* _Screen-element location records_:
--------

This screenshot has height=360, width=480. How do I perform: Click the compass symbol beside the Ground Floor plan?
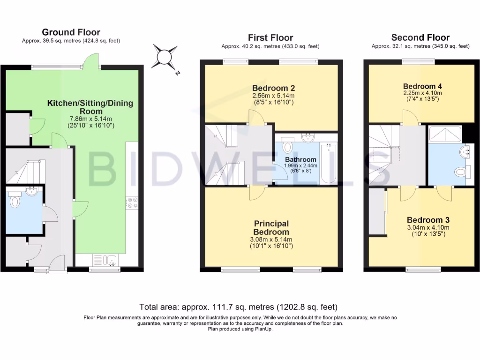click(x=165, y=57)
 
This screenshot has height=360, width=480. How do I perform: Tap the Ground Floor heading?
click(x=71, y=32)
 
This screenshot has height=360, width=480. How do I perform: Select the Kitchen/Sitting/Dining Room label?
click(x=90, y=107)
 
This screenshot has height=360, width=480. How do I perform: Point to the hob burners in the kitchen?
click(x=132, y=202)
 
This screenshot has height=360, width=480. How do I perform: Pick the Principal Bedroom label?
click(x=271, y=228)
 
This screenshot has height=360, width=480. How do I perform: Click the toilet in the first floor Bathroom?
click(x=288, y=146)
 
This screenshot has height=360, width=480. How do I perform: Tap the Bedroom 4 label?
click(x=422, y=86)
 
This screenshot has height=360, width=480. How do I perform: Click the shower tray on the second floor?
click(x=444, y=135)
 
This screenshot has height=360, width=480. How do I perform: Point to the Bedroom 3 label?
click(x=425, y=220)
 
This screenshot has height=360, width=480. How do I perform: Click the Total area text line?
click(x=238, y=308)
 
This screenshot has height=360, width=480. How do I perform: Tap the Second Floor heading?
click(x=420, y=38)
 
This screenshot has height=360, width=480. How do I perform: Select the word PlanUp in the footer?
click(x=263, y=329)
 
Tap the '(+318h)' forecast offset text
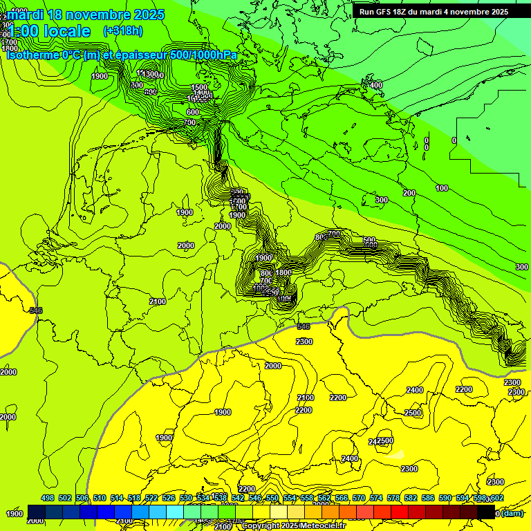(123, 31)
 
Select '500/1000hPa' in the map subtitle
(206, 55)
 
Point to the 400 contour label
(376, 85)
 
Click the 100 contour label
(442, 188)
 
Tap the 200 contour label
(409, 193)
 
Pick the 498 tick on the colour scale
(48, 498)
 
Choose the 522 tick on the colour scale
(151, 498)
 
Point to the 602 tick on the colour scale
(496, 498)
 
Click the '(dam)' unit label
(511, 513)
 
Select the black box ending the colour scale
(486, 512)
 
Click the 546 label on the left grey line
(36, 310)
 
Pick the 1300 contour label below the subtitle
(149, 74)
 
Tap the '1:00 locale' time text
(50, 31)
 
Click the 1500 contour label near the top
(199, 87)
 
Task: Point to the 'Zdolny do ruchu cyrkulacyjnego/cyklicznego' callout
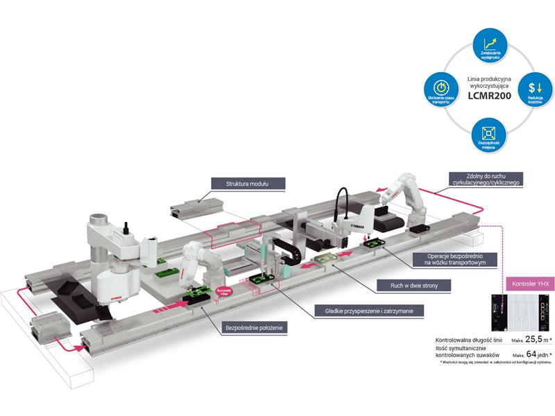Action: click(x=481, y=179)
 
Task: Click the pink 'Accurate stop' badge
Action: click(x=223, y=291)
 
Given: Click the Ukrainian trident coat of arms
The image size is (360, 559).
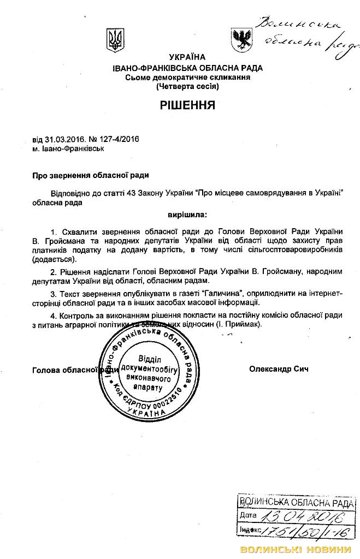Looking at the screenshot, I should coord(115,38).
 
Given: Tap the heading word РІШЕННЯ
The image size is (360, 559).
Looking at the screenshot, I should coord(187,104).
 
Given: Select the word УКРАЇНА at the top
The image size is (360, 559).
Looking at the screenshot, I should coord(187,57).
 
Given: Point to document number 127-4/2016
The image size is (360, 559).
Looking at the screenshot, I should coord(116,139).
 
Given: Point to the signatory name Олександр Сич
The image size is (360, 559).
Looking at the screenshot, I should coord(279,369).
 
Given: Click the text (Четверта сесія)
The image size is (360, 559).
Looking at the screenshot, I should coord(187,86).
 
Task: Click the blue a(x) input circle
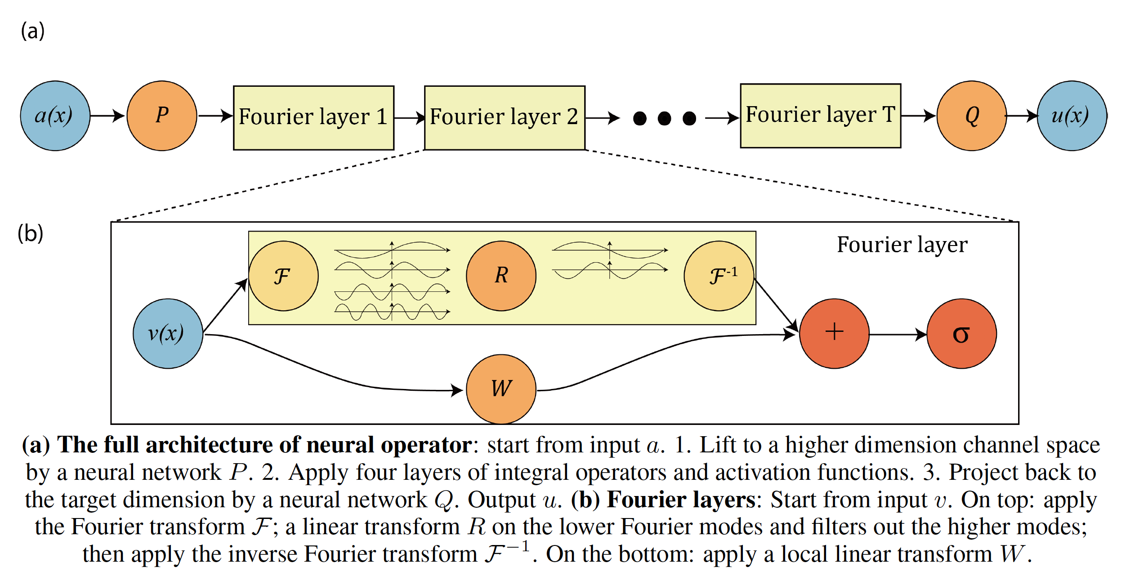[55, 116]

--------

* _TASK DIRECTIONS_: Copy the material from the line containing "Kitchen/Sitting/Dining Room label?" up to and including the line containing "click(x=271, y=228)", keeping the requests unchanged. In the answers, multiply each coordinate by 1.8 and round to the nearest whole number, with halves rounded up.

* _WORKED ANSWER_:
This screenshot has height=360, width=480. How do I perform: Select the Kitchen/Sitting/Dining Room label?
click(x=162, y=193)
 
This screenshot has height=360, width=480. How do I perform: Point to the hob burners in the kitchen?
click(x=238, y=364)
 
This screenshot has height=360, width=480. How do I perform: Pick the Principal Bedroom label?
click(x=488, y=410)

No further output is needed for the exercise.